Segment Open

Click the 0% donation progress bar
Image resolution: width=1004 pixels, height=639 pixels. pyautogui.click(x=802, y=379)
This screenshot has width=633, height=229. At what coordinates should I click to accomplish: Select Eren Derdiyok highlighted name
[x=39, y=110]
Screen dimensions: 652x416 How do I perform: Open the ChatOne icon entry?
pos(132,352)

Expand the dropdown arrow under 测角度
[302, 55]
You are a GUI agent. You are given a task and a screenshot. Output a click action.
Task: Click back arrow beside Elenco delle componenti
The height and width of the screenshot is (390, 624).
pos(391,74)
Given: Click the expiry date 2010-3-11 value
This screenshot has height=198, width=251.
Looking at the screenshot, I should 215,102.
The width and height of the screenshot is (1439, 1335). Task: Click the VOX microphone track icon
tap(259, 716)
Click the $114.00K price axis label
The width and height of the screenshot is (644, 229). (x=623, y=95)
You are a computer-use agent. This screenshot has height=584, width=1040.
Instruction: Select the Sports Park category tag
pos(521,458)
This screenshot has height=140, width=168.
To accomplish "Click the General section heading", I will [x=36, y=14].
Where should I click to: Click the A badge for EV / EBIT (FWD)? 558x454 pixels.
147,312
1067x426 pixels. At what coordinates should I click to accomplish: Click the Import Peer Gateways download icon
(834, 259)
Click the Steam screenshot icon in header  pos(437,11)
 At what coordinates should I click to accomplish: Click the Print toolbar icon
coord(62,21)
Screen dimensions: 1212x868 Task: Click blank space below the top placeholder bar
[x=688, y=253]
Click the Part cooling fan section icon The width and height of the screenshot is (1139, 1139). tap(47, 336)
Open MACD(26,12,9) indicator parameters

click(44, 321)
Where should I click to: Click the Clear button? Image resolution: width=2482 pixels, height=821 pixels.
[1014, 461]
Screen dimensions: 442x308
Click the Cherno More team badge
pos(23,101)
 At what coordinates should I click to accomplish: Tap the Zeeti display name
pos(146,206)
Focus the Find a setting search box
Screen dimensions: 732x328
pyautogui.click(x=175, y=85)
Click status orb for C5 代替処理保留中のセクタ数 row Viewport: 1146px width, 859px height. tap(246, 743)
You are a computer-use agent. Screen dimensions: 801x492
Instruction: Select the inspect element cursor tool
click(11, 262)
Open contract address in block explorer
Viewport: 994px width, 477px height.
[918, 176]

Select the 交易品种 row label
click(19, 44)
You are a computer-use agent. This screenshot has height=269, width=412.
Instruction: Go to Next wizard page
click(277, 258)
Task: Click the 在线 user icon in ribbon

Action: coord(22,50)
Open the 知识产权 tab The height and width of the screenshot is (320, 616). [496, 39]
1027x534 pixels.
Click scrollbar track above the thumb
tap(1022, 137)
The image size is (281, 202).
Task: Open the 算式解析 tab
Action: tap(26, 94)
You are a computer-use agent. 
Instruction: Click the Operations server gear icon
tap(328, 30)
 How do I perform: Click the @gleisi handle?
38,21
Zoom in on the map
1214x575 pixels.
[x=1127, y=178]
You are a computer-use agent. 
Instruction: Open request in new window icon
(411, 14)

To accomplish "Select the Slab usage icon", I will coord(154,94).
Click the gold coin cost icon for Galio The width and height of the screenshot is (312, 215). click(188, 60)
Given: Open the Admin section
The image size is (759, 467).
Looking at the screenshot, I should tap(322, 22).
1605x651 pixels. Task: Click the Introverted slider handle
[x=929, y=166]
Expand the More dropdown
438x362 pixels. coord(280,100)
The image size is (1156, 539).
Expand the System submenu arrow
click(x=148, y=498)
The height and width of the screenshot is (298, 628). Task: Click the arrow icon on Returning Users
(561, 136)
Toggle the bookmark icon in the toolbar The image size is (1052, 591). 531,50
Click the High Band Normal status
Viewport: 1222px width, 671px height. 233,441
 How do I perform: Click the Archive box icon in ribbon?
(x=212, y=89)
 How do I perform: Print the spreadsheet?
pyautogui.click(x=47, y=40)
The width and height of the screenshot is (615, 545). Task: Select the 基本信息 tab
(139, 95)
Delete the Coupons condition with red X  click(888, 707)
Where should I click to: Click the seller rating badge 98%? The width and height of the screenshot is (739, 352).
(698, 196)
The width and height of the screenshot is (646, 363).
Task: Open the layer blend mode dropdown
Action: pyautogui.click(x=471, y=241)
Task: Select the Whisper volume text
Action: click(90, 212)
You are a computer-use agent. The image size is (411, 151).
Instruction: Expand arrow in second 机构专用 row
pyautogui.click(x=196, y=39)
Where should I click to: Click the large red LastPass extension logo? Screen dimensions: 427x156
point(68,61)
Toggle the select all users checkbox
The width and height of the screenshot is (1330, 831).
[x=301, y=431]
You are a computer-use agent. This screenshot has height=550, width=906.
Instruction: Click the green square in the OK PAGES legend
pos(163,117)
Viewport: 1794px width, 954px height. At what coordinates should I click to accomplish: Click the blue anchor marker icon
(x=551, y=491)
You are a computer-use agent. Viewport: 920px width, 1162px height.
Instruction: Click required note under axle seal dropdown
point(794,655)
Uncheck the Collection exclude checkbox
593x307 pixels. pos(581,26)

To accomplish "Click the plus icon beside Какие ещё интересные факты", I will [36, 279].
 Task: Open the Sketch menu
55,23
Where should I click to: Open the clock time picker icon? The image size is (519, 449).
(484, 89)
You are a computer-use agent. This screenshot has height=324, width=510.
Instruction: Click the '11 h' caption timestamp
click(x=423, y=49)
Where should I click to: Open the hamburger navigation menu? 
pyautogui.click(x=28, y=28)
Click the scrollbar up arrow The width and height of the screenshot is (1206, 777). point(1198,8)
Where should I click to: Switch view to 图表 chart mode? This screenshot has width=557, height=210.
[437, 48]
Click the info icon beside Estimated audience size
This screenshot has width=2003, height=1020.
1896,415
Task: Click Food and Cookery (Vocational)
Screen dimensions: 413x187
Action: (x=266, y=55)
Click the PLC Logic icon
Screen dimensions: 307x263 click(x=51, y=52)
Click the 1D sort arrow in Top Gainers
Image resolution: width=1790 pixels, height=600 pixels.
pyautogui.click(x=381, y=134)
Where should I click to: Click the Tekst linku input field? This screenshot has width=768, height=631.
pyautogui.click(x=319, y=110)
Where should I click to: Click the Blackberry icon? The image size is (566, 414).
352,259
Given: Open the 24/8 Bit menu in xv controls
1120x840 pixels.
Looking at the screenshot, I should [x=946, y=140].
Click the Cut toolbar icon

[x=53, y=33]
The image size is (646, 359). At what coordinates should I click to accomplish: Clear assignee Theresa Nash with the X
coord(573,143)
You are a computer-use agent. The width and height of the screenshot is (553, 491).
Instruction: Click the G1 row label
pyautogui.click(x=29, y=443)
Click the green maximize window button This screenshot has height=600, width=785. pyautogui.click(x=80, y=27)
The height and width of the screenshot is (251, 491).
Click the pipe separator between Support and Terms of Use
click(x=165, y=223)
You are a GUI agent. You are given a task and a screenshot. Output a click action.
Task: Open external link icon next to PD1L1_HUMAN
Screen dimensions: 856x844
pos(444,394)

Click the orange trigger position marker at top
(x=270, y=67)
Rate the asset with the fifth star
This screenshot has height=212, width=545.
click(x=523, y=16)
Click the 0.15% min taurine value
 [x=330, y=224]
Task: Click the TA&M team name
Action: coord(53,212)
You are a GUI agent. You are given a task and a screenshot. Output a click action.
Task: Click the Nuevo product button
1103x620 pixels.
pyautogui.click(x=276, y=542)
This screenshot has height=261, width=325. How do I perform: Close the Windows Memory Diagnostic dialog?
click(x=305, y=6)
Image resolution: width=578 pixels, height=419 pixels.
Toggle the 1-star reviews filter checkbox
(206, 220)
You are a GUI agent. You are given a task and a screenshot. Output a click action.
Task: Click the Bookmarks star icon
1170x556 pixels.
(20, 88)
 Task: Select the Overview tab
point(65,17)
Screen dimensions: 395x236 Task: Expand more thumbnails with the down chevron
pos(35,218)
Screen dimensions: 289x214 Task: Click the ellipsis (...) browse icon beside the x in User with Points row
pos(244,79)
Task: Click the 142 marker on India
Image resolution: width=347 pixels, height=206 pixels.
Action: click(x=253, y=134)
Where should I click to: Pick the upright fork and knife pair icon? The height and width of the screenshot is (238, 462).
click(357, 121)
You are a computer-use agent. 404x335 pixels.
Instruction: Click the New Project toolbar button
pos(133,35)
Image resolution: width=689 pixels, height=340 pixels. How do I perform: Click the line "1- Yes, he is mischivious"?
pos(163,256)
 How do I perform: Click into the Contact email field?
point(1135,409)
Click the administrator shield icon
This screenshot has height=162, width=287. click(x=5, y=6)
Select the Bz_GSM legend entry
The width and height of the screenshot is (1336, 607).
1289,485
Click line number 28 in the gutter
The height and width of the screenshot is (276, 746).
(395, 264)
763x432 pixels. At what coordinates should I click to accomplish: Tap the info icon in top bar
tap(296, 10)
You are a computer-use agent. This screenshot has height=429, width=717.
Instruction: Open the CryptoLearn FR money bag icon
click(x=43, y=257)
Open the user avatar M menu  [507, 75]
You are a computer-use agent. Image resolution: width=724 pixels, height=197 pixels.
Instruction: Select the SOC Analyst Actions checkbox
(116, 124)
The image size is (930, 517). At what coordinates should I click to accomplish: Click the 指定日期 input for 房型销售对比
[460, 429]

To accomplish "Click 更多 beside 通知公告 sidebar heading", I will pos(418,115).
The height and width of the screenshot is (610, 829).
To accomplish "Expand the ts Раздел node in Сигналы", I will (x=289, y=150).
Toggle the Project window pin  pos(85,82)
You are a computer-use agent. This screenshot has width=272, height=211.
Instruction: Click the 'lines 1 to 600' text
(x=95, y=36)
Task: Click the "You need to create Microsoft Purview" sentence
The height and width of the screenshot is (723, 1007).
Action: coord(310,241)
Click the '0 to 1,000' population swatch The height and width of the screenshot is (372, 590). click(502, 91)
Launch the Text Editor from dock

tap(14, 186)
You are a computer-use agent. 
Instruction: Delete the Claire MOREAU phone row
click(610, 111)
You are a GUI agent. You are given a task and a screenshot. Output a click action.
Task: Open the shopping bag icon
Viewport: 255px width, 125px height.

Segment Closed

Pull out all lines from the entries above in which the word "heading" appears.

To accomplish "Click the General section heading", I will [x=36, y=14].
To accomplish "Click 更多 beside 通知公告 sidebar heading", I will pos(418,115).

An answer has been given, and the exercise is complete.